### [SET EXERCISE]
Reproduce the data verbatim from the line containing "Task: Click the 'repair" through the end of the data.

### [SUPPLIED INFORMATION]

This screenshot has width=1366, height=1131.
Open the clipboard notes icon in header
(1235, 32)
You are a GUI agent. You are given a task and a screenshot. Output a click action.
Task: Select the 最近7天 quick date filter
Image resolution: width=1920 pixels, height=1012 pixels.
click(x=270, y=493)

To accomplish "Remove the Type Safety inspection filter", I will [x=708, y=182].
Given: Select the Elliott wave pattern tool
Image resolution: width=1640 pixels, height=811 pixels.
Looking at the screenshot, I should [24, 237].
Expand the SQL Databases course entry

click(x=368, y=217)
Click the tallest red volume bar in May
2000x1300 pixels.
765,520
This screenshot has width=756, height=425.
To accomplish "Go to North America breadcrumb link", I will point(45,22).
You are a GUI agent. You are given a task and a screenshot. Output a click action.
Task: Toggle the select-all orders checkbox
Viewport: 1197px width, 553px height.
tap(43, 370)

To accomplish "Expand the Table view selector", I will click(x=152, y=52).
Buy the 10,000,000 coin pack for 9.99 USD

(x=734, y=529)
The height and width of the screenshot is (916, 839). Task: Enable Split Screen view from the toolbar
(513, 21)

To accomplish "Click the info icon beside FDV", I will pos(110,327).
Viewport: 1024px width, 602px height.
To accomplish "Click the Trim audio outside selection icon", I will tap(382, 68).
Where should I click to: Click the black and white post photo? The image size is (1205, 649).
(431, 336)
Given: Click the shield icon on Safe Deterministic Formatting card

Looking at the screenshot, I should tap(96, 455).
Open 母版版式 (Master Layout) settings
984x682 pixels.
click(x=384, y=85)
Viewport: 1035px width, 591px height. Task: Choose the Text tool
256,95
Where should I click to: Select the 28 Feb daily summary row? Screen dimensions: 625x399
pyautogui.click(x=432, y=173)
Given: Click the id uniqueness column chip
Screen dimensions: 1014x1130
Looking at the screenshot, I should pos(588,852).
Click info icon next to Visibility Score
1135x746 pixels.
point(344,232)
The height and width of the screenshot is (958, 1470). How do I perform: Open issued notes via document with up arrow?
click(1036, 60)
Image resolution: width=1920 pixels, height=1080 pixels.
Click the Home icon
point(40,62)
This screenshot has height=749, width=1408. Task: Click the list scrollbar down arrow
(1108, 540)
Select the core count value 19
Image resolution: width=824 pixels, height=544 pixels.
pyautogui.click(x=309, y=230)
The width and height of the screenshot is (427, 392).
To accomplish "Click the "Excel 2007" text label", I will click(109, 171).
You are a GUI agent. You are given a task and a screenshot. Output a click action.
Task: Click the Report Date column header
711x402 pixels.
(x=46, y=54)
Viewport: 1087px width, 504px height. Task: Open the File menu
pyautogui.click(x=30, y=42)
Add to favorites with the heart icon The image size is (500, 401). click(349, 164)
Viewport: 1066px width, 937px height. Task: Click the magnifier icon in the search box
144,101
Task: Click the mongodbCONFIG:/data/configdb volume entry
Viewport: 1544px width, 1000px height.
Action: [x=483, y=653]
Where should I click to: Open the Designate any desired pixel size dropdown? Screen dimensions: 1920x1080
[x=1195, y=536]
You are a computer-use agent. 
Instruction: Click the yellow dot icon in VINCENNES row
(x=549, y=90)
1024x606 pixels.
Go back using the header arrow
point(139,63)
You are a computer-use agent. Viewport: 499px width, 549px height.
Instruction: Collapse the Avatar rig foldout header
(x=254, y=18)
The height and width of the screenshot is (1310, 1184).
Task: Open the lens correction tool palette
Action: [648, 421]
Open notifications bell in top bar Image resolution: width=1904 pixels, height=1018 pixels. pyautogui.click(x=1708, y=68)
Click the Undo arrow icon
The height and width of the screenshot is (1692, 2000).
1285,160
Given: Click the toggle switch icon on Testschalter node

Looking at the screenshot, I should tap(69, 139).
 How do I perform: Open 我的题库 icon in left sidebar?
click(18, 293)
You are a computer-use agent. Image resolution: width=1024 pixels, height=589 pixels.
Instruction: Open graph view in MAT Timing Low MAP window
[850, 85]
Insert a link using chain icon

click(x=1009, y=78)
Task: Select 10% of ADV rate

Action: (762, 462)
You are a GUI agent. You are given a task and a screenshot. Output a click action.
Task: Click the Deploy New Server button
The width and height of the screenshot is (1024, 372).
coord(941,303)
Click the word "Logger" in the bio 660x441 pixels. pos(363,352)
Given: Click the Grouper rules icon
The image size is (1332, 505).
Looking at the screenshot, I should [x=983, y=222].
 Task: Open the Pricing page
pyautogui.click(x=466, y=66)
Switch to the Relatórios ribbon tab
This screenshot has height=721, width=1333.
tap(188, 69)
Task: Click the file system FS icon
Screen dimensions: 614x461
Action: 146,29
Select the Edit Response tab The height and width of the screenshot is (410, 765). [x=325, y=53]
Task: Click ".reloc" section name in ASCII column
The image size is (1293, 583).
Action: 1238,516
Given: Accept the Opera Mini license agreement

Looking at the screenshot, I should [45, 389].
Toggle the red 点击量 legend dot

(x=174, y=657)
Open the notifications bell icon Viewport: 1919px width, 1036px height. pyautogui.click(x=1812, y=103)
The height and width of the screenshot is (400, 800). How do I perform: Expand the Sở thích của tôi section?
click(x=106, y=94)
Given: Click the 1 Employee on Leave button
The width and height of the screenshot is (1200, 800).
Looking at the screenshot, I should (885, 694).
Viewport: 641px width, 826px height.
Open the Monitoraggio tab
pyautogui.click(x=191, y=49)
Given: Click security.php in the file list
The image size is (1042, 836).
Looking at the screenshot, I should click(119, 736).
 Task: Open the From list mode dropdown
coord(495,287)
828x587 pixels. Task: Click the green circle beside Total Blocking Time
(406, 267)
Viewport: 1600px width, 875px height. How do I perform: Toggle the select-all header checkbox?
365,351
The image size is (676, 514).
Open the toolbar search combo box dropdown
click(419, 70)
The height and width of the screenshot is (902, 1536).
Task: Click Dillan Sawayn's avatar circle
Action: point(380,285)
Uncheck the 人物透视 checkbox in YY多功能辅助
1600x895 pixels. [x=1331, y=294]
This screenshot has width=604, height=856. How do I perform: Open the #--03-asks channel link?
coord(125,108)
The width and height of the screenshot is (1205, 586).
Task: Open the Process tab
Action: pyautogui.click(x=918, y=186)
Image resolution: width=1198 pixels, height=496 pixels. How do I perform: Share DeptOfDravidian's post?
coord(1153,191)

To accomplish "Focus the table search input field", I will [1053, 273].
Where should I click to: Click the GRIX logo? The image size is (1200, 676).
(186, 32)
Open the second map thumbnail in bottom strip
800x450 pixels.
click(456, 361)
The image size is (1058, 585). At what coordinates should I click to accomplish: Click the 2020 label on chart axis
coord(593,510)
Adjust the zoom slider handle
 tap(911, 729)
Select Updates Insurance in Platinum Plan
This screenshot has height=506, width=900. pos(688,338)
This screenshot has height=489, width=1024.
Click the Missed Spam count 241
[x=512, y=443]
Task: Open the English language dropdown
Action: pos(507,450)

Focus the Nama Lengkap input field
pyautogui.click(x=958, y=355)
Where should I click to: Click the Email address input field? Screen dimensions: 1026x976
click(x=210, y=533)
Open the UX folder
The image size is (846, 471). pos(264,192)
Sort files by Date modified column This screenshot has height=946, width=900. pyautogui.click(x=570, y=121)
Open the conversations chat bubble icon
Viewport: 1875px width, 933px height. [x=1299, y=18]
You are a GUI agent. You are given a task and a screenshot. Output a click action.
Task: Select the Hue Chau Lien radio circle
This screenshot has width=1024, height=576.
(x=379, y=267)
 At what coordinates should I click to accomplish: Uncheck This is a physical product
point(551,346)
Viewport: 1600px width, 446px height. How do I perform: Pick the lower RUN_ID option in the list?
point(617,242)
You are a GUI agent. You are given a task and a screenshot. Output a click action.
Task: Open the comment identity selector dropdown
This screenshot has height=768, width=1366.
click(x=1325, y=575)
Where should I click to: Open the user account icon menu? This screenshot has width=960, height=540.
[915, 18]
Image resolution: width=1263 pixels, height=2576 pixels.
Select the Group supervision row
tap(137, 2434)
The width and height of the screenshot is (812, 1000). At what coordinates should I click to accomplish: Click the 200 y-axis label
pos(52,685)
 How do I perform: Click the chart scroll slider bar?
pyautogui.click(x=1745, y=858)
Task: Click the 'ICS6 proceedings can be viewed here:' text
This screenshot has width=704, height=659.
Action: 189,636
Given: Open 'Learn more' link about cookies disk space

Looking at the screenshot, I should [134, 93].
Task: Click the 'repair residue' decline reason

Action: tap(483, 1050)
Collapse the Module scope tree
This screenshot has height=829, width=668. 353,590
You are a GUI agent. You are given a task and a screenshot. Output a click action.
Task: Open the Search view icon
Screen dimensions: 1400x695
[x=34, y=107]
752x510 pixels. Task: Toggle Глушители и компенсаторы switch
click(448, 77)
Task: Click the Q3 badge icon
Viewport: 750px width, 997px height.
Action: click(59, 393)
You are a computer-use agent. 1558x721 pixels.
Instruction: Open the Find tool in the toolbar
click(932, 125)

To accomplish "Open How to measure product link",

### [COMPLETED TASK]
Task: Click the 'repair residue' decline reason

Action: tap(483, 1050)
Collapse the Module scope tree
This screenshot has height=829, width=668. 353,590
You are a GUI agent. You are given a task and a screenshot. Output a click action.
Task: Open the Search view icon
Screen dimensions: 1400x695
[x=34, y=107]
752x510 pixels. Task: Toggle Глушители и компенсаторы switch
click(448, 77)
Task: Click the Q3 badge icon
Viewport: 750px width, 997px height.
Action: click(59, 393)
You are a computer-use agent. 1558x721 pixels.
Instruction: Open the Find tool in the toolbar
click(932, 125)

To accomplish "Open How to measure product link",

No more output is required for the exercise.